Updated February 20, 2019 - 7:00 am

Rural Nye County runs on volunteers, and nowhere is this truer than in emergency response services.

Ambulance services in the county, in particular, are running short on volunteers. Members of the Beatty Volunteer Ambulance Service also handle calls in Amargosa Valley and help out with Goldfield and Tonopah.

This keeps the Beatty volunteers very busy. Beatty VAS coordinator Allison Henderson points out that Beatty’s new ambulance, put in service last May, already has 18,000 miles on it.

With new EMT classes scheduled to start soon in Beatty and Tonopah, Henderson says one goal is to get enough people to revive the volunteer service in Amargosa Valley.

Beatty has four active full-time EMT volunteers and four part-timers. A recent class also produced a few new emergency responders who can drive the ambulance and assist the EMTs in some tasks.

The EMT classes prepare students to pass the National Registry Exam, which is now required by law for initial certification. This test is demanding, and there is a high failure rate, but it can be retaken, and there are practice exams available.

Henderson’s husband, Mark, a Beatty volunteer EMT for 40 years (Allison has been for 29 years), notes that requiring the National Registry Exam has made it harder to bring in new people. “It’s like the (rurals are) getting punished for what the urban wants,” he said.

The classes do not require as much classroom time as they did in the past, since much of the instruction is taken online.

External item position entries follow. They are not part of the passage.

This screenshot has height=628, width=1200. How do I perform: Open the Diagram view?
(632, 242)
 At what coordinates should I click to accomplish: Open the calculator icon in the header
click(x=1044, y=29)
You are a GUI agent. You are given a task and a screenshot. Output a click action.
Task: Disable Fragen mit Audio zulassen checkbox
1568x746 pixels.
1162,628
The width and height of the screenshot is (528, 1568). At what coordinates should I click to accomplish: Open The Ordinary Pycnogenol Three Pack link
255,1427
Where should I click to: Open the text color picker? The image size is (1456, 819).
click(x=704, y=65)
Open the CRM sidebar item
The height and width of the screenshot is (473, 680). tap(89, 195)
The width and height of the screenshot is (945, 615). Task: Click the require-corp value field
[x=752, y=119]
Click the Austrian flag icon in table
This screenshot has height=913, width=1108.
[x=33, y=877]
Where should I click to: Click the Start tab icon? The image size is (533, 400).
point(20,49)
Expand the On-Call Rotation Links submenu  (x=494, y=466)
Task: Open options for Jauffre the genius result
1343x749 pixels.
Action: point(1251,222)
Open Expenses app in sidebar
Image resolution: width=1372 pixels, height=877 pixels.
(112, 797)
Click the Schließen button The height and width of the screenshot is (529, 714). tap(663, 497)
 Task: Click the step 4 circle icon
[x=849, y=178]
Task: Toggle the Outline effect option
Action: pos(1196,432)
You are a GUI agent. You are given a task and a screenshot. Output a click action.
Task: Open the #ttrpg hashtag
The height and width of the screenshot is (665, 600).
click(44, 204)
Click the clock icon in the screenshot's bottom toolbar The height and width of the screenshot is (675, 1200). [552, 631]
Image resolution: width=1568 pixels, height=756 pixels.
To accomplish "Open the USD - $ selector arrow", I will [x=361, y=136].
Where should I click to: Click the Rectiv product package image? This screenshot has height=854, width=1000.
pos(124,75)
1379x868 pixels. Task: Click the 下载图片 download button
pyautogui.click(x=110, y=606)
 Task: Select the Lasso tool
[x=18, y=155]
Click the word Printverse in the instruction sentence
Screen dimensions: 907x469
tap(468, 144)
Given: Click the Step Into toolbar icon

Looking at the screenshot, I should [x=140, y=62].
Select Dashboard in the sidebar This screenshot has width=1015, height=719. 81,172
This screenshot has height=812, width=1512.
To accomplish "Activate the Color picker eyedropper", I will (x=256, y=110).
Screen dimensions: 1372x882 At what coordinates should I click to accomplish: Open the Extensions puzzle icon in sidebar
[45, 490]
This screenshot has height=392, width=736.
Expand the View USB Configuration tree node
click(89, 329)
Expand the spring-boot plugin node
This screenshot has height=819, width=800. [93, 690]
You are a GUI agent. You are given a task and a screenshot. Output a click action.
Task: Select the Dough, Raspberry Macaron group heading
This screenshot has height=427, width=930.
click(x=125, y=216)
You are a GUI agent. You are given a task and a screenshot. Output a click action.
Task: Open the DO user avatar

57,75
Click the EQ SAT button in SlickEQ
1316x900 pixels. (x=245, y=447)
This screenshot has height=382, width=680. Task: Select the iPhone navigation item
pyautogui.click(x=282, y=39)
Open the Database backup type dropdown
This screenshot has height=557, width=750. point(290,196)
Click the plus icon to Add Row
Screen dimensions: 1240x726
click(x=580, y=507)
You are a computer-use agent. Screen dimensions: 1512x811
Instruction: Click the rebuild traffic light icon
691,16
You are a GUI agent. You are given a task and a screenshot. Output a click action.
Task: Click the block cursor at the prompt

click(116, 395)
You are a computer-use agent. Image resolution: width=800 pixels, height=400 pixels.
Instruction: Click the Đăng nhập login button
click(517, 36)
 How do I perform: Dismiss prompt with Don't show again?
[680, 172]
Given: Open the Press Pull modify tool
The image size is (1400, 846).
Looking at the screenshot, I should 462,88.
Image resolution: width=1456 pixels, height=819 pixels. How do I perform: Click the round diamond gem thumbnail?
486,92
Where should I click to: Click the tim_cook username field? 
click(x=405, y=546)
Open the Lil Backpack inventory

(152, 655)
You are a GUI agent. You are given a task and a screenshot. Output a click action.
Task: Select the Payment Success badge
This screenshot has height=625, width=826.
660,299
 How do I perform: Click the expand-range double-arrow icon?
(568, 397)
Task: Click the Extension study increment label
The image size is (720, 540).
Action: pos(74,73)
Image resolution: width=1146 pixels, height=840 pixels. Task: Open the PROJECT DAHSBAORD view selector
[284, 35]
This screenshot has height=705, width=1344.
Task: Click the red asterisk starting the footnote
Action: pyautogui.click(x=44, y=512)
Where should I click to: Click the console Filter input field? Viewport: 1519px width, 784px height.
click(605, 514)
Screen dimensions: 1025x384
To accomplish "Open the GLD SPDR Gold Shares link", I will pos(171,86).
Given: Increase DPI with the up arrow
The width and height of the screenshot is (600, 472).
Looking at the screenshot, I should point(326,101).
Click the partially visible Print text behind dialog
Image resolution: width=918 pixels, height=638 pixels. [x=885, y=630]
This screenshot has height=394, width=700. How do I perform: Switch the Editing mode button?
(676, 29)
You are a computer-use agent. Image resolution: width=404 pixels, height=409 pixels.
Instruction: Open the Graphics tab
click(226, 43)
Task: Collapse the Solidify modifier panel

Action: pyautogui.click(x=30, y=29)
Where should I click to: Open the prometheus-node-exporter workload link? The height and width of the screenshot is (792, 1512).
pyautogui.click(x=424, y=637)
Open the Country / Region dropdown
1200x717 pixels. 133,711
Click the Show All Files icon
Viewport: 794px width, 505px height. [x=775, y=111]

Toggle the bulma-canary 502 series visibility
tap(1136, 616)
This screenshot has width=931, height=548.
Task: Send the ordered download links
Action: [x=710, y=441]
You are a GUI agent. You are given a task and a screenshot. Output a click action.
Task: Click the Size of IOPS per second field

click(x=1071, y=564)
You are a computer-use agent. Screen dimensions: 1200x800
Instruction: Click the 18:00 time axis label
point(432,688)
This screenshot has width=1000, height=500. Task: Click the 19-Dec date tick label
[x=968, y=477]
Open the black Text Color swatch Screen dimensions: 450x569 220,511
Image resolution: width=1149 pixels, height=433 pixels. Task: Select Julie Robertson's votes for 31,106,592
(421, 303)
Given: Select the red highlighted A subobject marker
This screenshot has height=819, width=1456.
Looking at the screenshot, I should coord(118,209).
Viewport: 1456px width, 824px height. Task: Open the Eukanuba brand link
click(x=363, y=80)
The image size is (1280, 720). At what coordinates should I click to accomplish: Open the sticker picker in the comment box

Live classes are used for review and for hands-on skills.

“If we don’t start getting more people, they’re going to have to figure out what the next evolution of this will be,” perhaps a part-paid, part-volunteer service, Mark added.

In addition to the EMT class, Allison says that they’d like of have another emergency responder class. “My philosophy is get them in and work them up,” she adds.

One of the recent ER graduates, Beatty High School senior Summer Taylor, wants to go to school to become a nurse. She figured that volunteering as an emergency responder volunteer ambulance attendant would give her useful experience.

People can sign up for the class by calling Allison Henderson at 702-370-9353 or Dawn Gudmunson (Tonopah) at 775-482-4424.

Richard Stephens is a freelance reporter living in Beatty.